1両を失うだけで大ダメージになる

これは第2次世界大戦中の旧ソ連とは対照的だ。ドイツ軍の猛攻を受けたソ連は8万両の戦車を失ったが、持ち前の工業力を大いに発揮し、終戦時にはむしろ開戦時より多くの戦車を保有していた。

エコノミスト誌は、当時に対して現在では、戦車1両あたりの性能と価格が向上しており、そもそも配備されている戦車の数がかなり減少していると指摘する。1両ごとの喪失のダメージは以前よりも重くのしかかるようになっており、製造ペースの鈍化に悩むロシアにとって苦しい状況が続いている。

生産ペースについても同様だ。1940年代であれば月産1000両以上のペースを達成していた旧ソ連だが、現代の戦車は暗視スコープや照準器、そして弾道補正のための風速センサーなど、精密な電子部品を多く必要としている。単純に人手を投入してペースを上げることが難しくなっている。

また、40年代であれば戦時統制の下、一般の生産工場を転用して戦車の量産に舵を切ることが容易だった。だが現代では、精密部品を搭載した戦車を一般の工場で製造することは非常に困難だ。

欧米の戦車で戦力を保つウクライナ

保有戦車の喪失が続くのは、ウクライナ側も同じだ。ワシントン・ポスト紙は、「ウクライナの兵器庫にもまた変化があり、(元来ロシアよりも)著しく少ない戦車の車隊に昨年、喪失が続いた」と振り返る。

ただし、ウクライナ場合は国際的な支援の恩恵を受けている。各国からの戦車の供与により、戦闘をより安定して実施できる可能性がある。同紙は「こうした損失の一部は、ウクライナがポーランドなどの同盟国から確保したソ連時代の戦車によって相殺されている」と指摘する。

ウクライナからの度重なる要請を受け、アメリカはM1エイブラムス、ポーランドはドイツ製レオパルト2、イギリスはチャレンジャー2といったように、それぞれ戦車の供与を決定している。こうした供給網が、ウクライナにとっては戦力維持の「鍵」になるのではないかとワシントン・ポスト紙はみる。

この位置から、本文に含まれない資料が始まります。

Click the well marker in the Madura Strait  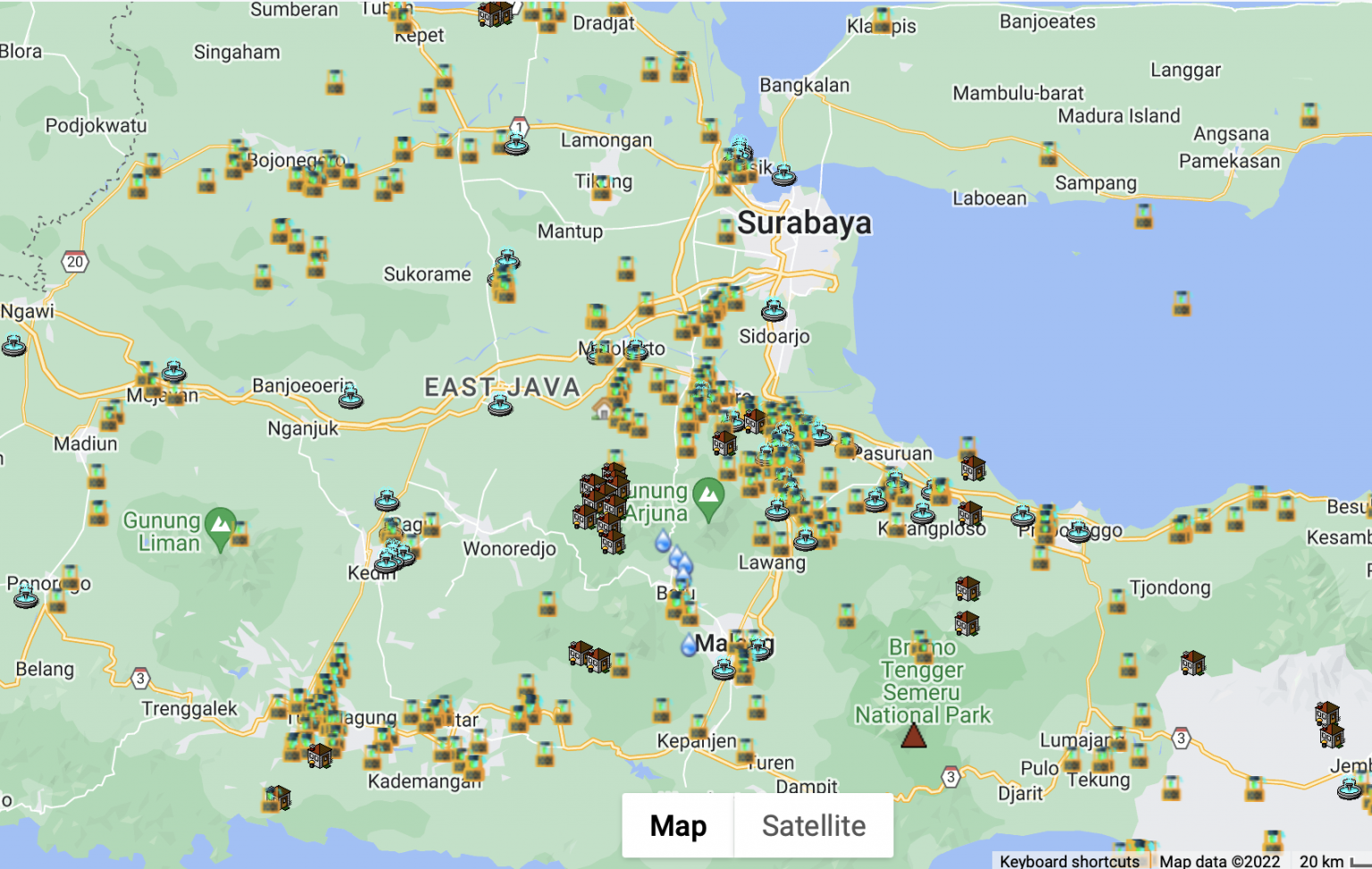[1181, 304]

ポーランドのレオパルト2PL(MBT)、ディフェンダー・ヨーロッパ22演習にて。(写真=Ministerstwo Obrony Narodowej/CC-BY-3.0-PL/Wikimedia Commons

もっとも、戦車の生産体制に悩んでいるのは、ウクライナ側も同様だ。エコノミスト誌は、ウクライナ唯一の戦車工場であったハリコフ近郊の拠点が、戦争のごく初期に破壊されたと指摘している。

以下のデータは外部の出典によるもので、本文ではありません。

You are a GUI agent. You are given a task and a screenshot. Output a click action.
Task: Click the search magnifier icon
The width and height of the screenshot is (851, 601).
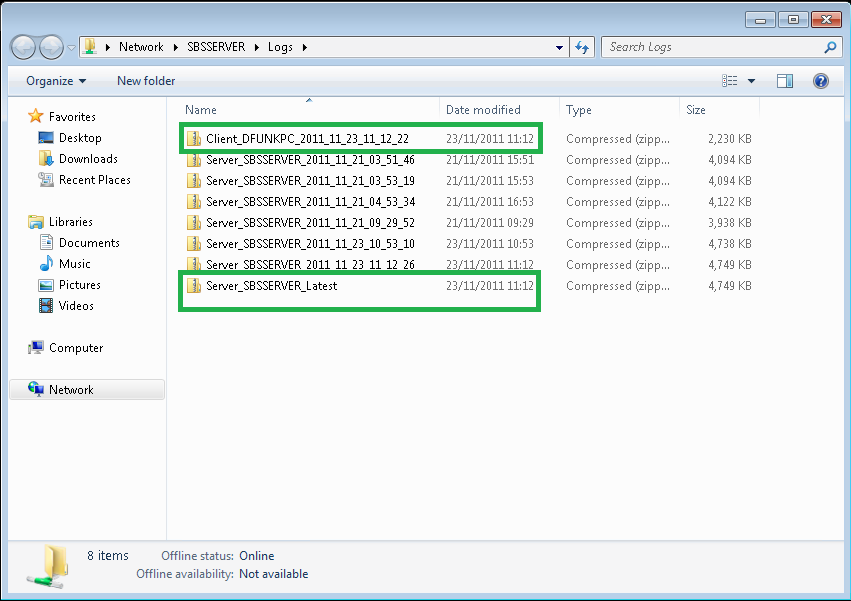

支援を申し出た欧米諸国での製産も軒並み遅れがちとなっており、必ずしもロシア側のみが一方的に戦車不足にさいなまれているわけではない。

砲塔がびっくり箱のように飛び出る

ただしエコノミスト誌は、一般論として攻撃側が防衛側よりも多くの戦車を必要とすると論じている。紛争の長期化で戦車の在庫が問題視されるようになったいま、ロシア側がより厳しい状況に置かれる展開はありそうだ。